Либеральный манифест вызвал взрыв антилиберализма.  Крестьяне расценивали этот манифест как санкцию на их борьбу с помещиками. В Самарской губернии крестьянин Шаров так разъяснял односельчанам суть манифеста: «Теперь свободно, айдате, ребята, валите теперь к помещикам и разграбляйте их добро — за это теперь ничего не будет» [118]. На улицах городов появилась новая, ранее неизвестная сила, получившая название «черных сотен». Уже 17 октября, т. е. в день объявления манифеста, в Москве в Марьиной роще началось настоящее побоище. На следующий день по стране прокатилась волна антилиберальных погромов, жертвой которых стали прежде всего интеллигенция и евреи. Генерал Дубасов сообщал о таком ходившем толковании манифеста 17 октября: «Царь уехал за границу и дал до января сроку бить жидов и панов» [119]. Погромы прокатились в районах «черты оседлости», где до этого антиправительственных выступлений не было. Всего за две–три недели было убито 3,5–4 тысячи человек, искалечено до десяти тысяч. В Одессе насчитывалось до 500 убитых, в театре города Томска было заперто и сожжено более 1 000 человек. Были случаи, когда революционеры вызывали полицию.

Черносотенство — это прежде всего городское движение мелких собственников, стремившихся в духе традиционализма сохранить существующий порядок, оградить себя от перемен. В отличие от крестьянства, эти люди в значительной степени были своими интересами привязаны не к натуральному хозяйству, а к определенному типу товарно–денежных отношений, к первому этапу развитого утилитаризма. Они, однако, боялись углубления, расширения утилитарных отношений, что потребовало бы новых навыков, квалификации, способности к переменам и т. д. Отсюда страх перед интеллектуализмом и либерализмом, перед всем, что могло пошатнуть их положение.
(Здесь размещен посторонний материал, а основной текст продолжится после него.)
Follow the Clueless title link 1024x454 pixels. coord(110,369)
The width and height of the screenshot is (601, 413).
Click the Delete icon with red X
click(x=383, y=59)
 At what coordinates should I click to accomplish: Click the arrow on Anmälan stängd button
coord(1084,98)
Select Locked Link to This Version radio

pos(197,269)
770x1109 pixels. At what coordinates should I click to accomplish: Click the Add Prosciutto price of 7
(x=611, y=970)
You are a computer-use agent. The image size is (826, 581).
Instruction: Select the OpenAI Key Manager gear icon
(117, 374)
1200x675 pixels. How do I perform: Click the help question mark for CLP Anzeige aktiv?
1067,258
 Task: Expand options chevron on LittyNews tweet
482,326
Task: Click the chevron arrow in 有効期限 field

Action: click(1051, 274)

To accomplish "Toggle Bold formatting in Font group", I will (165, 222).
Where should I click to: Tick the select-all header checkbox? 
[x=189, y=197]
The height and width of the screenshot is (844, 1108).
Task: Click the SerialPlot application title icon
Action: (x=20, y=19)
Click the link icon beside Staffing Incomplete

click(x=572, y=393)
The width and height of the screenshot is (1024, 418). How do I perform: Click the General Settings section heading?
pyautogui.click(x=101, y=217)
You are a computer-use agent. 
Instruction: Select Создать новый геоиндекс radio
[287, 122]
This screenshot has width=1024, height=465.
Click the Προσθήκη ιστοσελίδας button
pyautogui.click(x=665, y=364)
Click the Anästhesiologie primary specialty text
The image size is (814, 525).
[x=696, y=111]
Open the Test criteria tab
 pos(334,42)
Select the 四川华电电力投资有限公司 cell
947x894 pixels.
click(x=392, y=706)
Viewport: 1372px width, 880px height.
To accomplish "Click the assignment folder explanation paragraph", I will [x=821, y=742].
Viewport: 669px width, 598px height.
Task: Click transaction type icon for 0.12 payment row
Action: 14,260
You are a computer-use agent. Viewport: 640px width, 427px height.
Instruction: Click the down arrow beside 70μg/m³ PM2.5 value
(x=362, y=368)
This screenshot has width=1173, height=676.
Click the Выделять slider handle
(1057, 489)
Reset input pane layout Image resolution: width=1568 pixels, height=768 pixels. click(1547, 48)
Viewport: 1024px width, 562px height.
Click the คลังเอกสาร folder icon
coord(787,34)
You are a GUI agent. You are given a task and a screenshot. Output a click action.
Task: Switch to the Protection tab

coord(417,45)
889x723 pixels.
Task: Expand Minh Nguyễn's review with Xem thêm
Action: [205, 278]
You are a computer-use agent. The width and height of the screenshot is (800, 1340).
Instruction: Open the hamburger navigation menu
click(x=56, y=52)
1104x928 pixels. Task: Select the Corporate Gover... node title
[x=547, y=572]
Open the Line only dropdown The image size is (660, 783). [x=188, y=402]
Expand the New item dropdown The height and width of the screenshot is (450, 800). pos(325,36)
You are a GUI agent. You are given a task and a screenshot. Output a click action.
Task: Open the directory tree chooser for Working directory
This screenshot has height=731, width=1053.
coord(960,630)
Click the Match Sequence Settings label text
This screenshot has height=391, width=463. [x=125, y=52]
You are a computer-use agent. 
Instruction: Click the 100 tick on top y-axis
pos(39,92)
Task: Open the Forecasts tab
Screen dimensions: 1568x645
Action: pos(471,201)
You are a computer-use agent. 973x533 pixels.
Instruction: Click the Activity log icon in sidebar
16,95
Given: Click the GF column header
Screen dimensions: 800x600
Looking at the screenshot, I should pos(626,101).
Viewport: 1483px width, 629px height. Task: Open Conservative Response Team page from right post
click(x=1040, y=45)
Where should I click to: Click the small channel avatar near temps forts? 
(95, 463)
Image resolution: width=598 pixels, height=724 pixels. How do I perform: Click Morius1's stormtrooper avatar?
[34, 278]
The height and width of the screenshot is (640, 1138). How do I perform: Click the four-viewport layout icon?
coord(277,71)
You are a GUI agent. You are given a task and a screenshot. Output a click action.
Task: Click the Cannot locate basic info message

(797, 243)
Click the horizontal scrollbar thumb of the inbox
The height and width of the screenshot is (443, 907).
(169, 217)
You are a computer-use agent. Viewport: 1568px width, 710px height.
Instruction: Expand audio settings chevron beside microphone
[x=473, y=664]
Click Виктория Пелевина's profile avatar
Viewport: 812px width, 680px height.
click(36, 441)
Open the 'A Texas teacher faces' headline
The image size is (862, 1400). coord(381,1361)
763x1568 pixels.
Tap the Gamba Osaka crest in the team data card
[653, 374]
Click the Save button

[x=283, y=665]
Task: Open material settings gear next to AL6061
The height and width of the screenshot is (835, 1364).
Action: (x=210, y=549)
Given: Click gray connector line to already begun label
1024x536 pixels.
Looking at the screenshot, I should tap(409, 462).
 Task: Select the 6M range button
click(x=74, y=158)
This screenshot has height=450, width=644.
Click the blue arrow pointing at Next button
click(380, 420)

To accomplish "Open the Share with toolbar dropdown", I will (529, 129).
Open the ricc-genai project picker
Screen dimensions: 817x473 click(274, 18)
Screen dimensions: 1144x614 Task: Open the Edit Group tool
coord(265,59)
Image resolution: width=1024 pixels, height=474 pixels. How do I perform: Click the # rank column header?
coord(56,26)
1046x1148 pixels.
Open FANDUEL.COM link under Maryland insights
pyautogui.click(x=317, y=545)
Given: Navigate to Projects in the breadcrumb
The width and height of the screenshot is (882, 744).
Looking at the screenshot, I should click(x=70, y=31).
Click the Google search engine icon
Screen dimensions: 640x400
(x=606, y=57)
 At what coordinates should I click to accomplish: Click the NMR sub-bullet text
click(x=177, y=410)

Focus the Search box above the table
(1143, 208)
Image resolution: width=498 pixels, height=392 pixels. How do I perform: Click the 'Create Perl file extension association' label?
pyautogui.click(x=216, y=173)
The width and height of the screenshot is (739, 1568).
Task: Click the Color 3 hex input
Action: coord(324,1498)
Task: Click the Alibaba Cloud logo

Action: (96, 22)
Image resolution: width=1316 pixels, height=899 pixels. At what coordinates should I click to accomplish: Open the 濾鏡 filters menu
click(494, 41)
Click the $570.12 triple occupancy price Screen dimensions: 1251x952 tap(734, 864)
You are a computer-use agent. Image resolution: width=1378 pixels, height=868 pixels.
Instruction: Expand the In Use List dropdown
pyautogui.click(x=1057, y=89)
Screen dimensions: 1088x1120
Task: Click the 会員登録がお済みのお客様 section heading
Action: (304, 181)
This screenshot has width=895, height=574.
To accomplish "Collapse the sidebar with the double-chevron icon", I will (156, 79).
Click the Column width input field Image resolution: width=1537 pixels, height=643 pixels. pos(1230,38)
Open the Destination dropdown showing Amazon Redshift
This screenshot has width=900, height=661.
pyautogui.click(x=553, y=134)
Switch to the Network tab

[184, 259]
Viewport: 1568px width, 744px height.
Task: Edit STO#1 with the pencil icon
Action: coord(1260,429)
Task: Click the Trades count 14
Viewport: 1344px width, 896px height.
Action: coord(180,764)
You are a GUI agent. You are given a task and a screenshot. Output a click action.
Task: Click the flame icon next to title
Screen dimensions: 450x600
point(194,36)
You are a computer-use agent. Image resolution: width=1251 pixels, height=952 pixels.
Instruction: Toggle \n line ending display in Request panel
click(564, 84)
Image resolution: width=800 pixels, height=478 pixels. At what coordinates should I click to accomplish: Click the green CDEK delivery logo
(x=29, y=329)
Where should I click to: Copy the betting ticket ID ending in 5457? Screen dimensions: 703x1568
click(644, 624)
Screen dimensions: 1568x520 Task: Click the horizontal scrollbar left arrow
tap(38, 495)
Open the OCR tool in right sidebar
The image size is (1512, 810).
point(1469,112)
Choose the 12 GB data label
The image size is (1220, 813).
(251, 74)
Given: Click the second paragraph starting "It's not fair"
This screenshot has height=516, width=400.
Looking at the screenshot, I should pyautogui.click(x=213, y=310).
На манифест 17 октября они ответили бунтом, который, как и бунт крестьян, проходил под лозунгом поддержки царя. Идеальный царь, по их представлению, должен был заботиться о сохранении привычного порядка. В действительности это был бунт против царя, подписавшего либеральный манифест, сдавшего свои позиции враждебным либеральным силам. На местах между черными сотнями и властью возникало взаимопонимание. Власти, далекие от сочувствия либерализму, подчас потворствовали погромщикам, вступали с ними в контакт, рассчитывая использовать в целях борьбы с беспорядками. По свидетельству С. Витте, местные власти сочувствовали погромам. Выявилась слабость либеральных влияний в аппарате власти, а также близорукость власти, неспособность разглядеть опасность для себя в союзе с погромщиками. Впрочем, распространенные представления о замешанности министра Плеве в организации еврейских погромов не находят подтверждения.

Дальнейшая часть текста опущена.